(Excerpted data begins)

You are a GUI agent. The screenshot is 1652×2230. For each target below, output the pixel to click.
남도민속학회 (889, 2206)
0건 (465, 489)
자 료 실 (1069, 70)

(Excerpted data ends)
(Excerpted data begins)

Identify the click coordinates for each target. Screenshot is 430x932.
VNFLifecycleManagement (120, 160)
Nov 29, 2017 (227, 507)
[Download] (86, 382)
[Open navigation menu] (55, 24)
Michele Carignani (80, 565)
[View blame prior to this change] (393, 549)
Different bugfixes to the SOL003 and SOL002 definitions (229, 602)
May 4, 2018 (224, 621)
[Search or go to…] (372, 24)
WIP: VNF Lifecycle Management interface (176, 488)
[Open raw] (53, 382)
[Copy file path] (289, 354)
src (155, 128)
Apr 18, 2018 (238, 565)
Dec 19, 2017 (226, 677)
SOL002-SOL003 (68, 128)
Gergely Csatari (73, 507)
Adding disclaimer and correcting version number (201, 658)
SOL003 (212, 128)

(Excerpted data ends)
(Excerpted data begins)

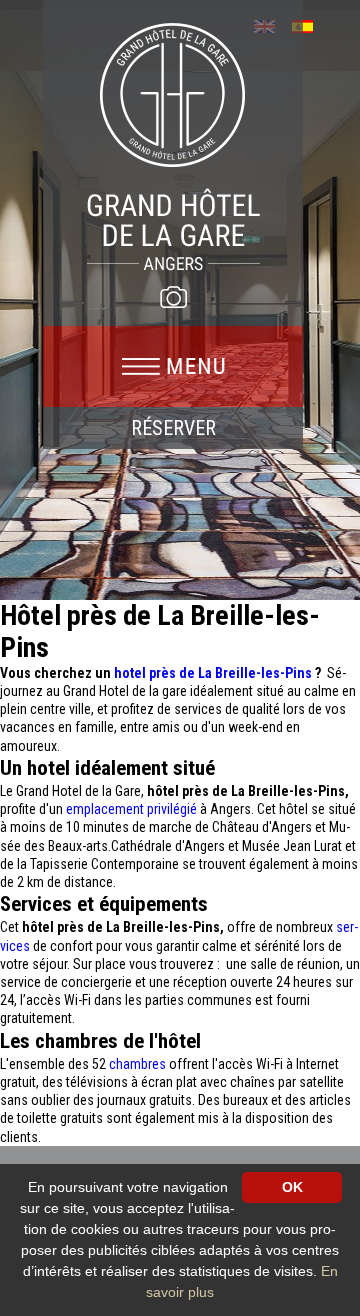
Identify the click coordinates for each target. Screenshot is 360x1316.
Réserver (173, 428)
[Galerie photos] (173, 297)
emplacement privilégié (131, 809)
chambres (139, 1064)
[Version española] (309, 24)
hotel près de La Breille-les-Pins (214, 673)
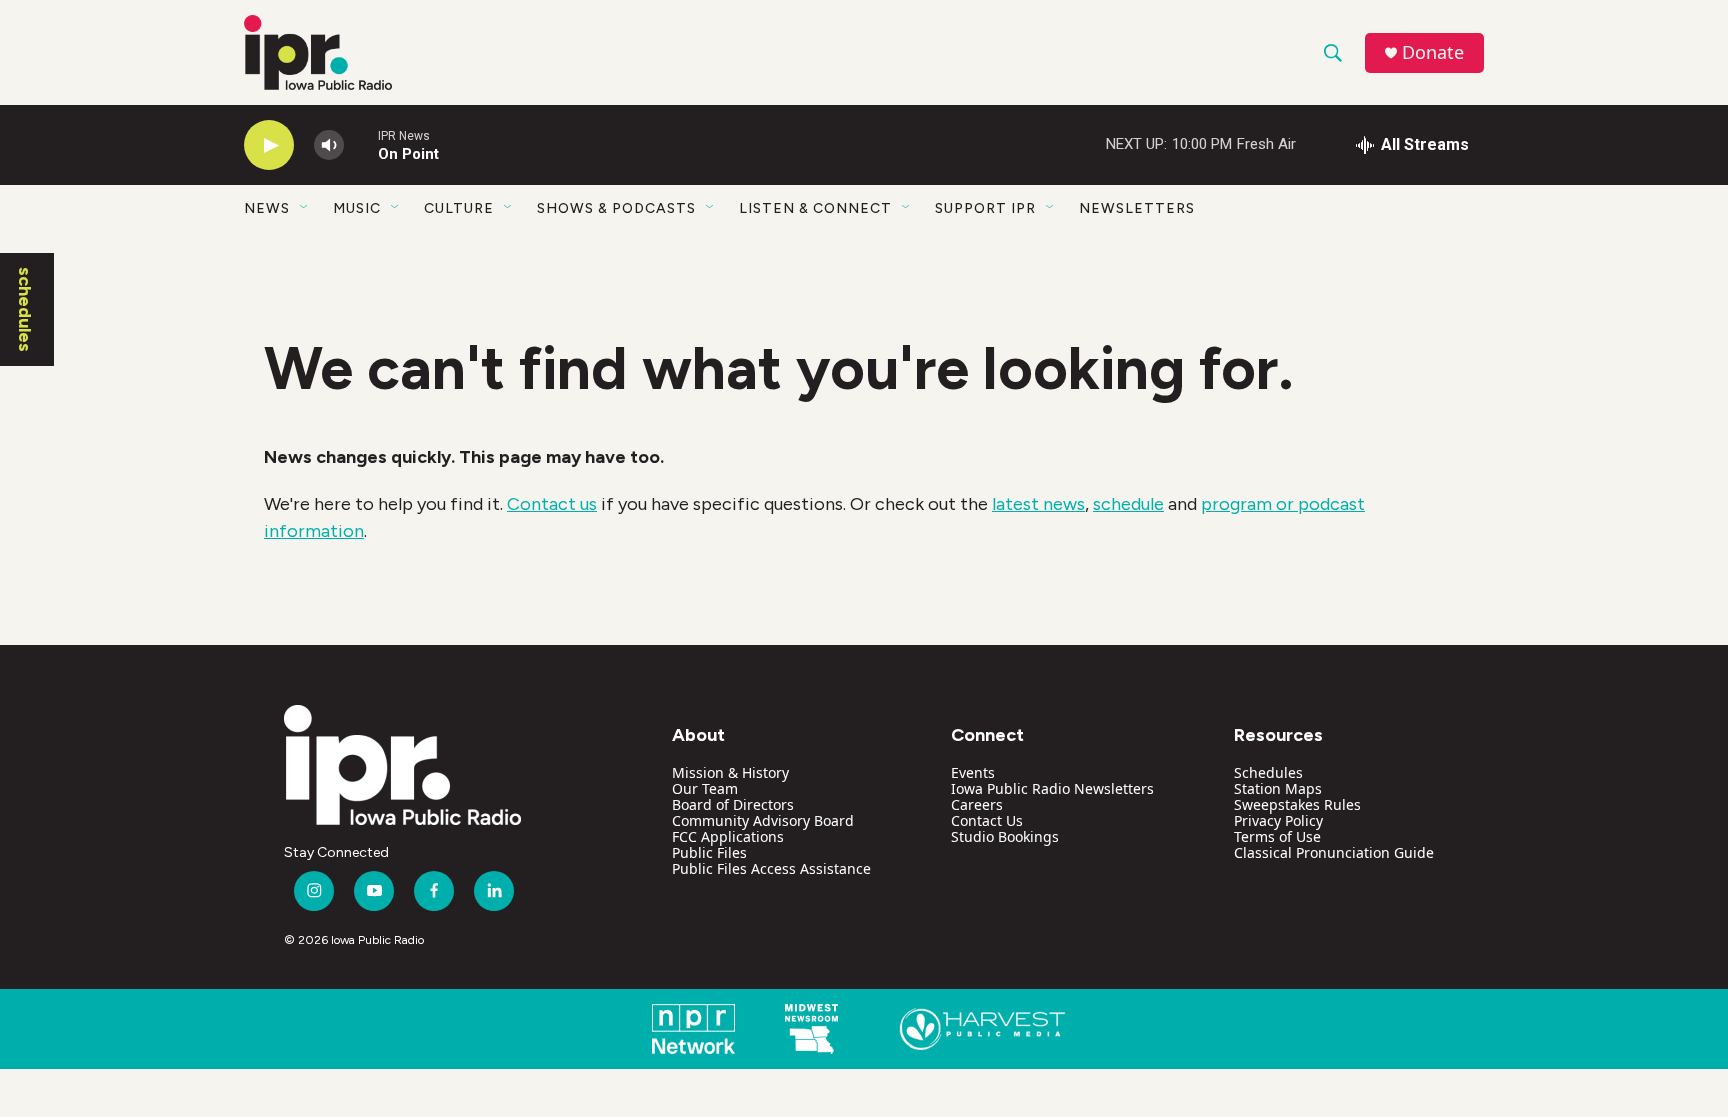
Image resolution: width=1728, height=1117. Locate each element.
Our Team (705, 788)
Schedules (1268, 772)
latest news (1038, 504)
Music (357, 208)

(Excerpted data ends)

## Prompt
Reproduce exactly the entries above, limited to the lines from the one with "[Download] (86, 382)" through the one with "SOL003 (212, 128)", both included.

## Exercise solution
[Download] (86, 382)
[Open navigation menu] (55, 24)
Michele Carignani (80, 565)
[View blame prior to this change] (393, 549)
Different bugfixes to the SOL003 and SOL002 definitions (229, 602)
May 4, 2018 (224, 621)
[Search or go to…] (372, 24)
WIP: VNF Lifecycle Management interface (176, 488)
[Open raw] (53, 382)
[Copy file path] (289, 354)
src (155, 128)
Apr 18, 2018 (238, 565)
Dec 19, 2017 (226, 677)
SOL002-SOL003 (68, 128)
Gergely Csatari (73, 507)
Adding disclaimer and correcting version number (201, 658)
SOL003 (212, 128)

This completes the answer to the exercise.